這里有很多現實世界的例子,從特斯拉公司的電動汽車(基本上是移動的4G設備)不斷將汽車的位置發送到數據中心,通知司機下一個充電站在哪里。此外,人們喜歡的日本一家高度自動化的壽司專營店:Sushiro。Sushiro所做的是將RFID傳感器放在每個壽司盤底,然后,壽司傳送帶上的傳感器跟蹤每個盤子的動態,將數據點發送到AWS Kinesis,其后端響應儀表板的更新,通知壽司廚師,例如“丟掉即將過期變質的食物,或者制作更多的雞蛋壽司,或者解凍更多的金槍魚”,通過使用流媒體技術,該連鎖店不僅有上述的實時效率推薦,而且還可以獲得每家餐廳的歷史信息,并且可以了解顧客購買的趨勢。
Sushiro是一個很好的例子,因為它符合流媒體的所有三個要求。其儀表板現在對業務運營至關重要。
•成本:$$ - $$$$$(通常為RAM密集型)
•適用性:任務關鍵型數據,負載爆發尖峰,實時響應。用戶需要構建KPI的實時儀表板。
•注意事項:獨立的流媒體解決方案的構建和維護成本很高。擴展可能具有挑戰性,特別是如果在EC2上構建。失敗對企業來說可能是災難性的,但大多數產品都提供故障保護,例如復制優化、備份和災難恢復,以避免這種情況。
•受歡迎的產品:Kinesis(托管服務),Kafka(基于EC2),Spark Streaming(作為托管服務和基于EC2)和Storm。

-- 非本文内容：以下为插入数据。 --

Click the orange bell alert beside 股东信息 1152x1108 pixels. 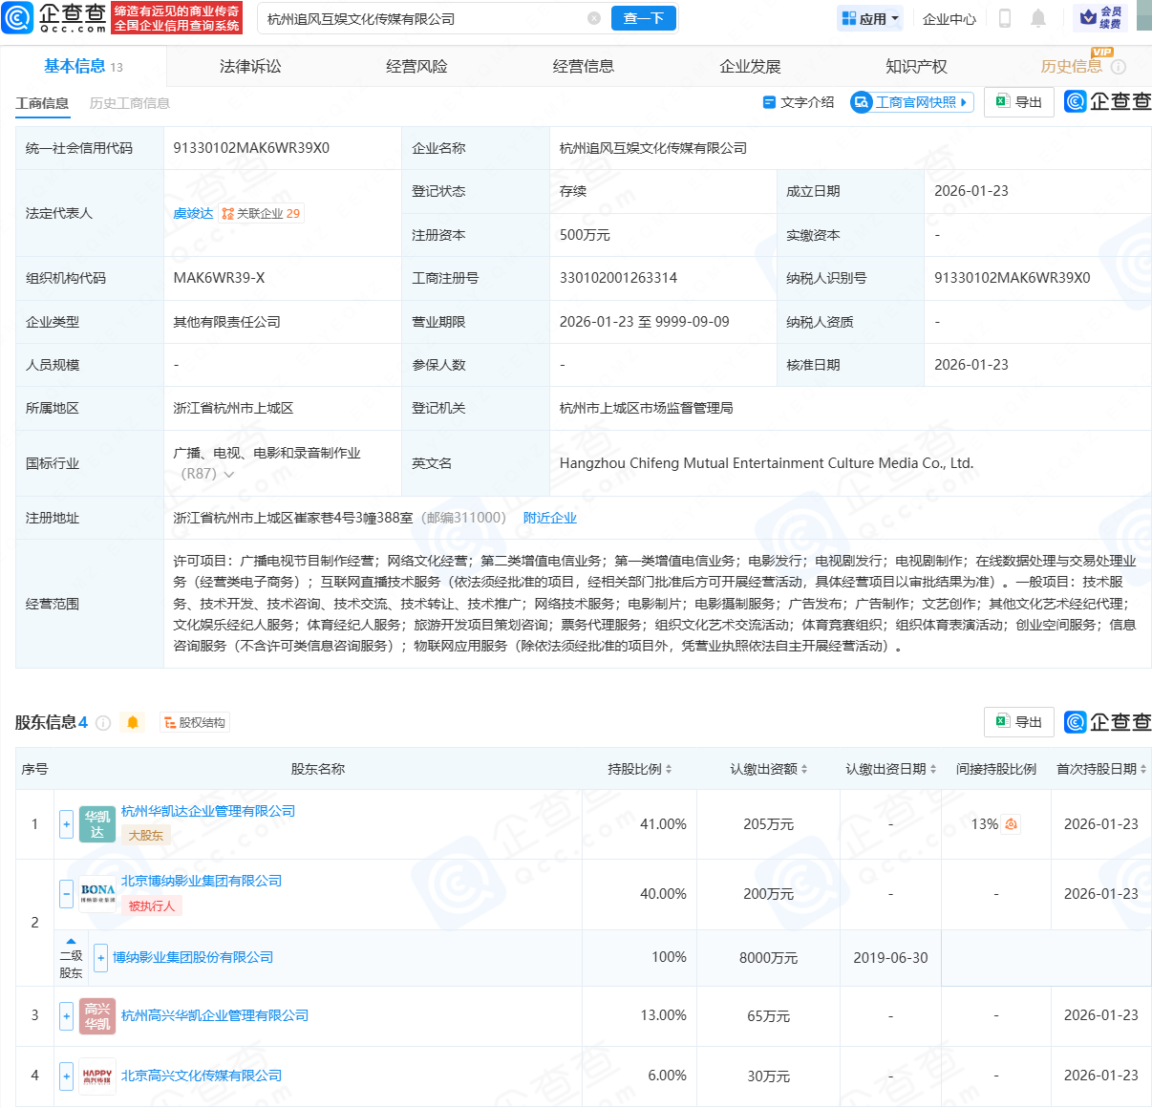tap(133, 723)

•提示和技巧:使用Kinesis作為初學者(易于使用、體積小、成本低)。許多組織轉向基于EC2的Kafka(如果他們只需要流媒體)或Spark Streaming,以獲得更好的控制,并降低大批量成本。這是AWS中為數不多的幾次托管任務,像Kinesis這樣的托管服務最終會比基于EC2的Kafka解決方案花費更多的費用。
(2)通用(或特定)的批處理集群
使用Hadoop/Spark這些系統,用戶可以獲得高度可擴展、低成本(商用硬件和開源軟件)存儲和計算,這些存儲和計算可能會遇到大量問題,從而以盡可能低的成本對數據進行批量分析。
Hadoop技術非常成熟,提供了一個非常豐富的軟件生態系統,可以利用這些通用計算和存儲資源提供從數據倉庫到流媒體,甚至NoSQL的所有內容。
在Hadoop之上,現在可以運行Spark,它帶有自己的可擴展框架,以低延遲(高內存)方式提供上述所有功能,甚至適用于流媒體和NoSQL。
•成本:$ - $$$$(高度依賴于內存需求)
•適用性:最低成本、最大靈活性。如果希望采用一個集群完成所有任務,并從Hadoop或Spark內部部署轉移,那么這是一個不錯的選擇,非常適合機器學習。
•注意事項:一個全能的系統很少把每件事都做好,但這可以通過使用Spark和為每個工作量身定制的集群來大大減輕工作負荷。
•熱門產品:EMR(托管服務,也將運行Spark),Cloudera(基于EC2),Hortonworks(通過EMR作為托管服務,基于EC2)。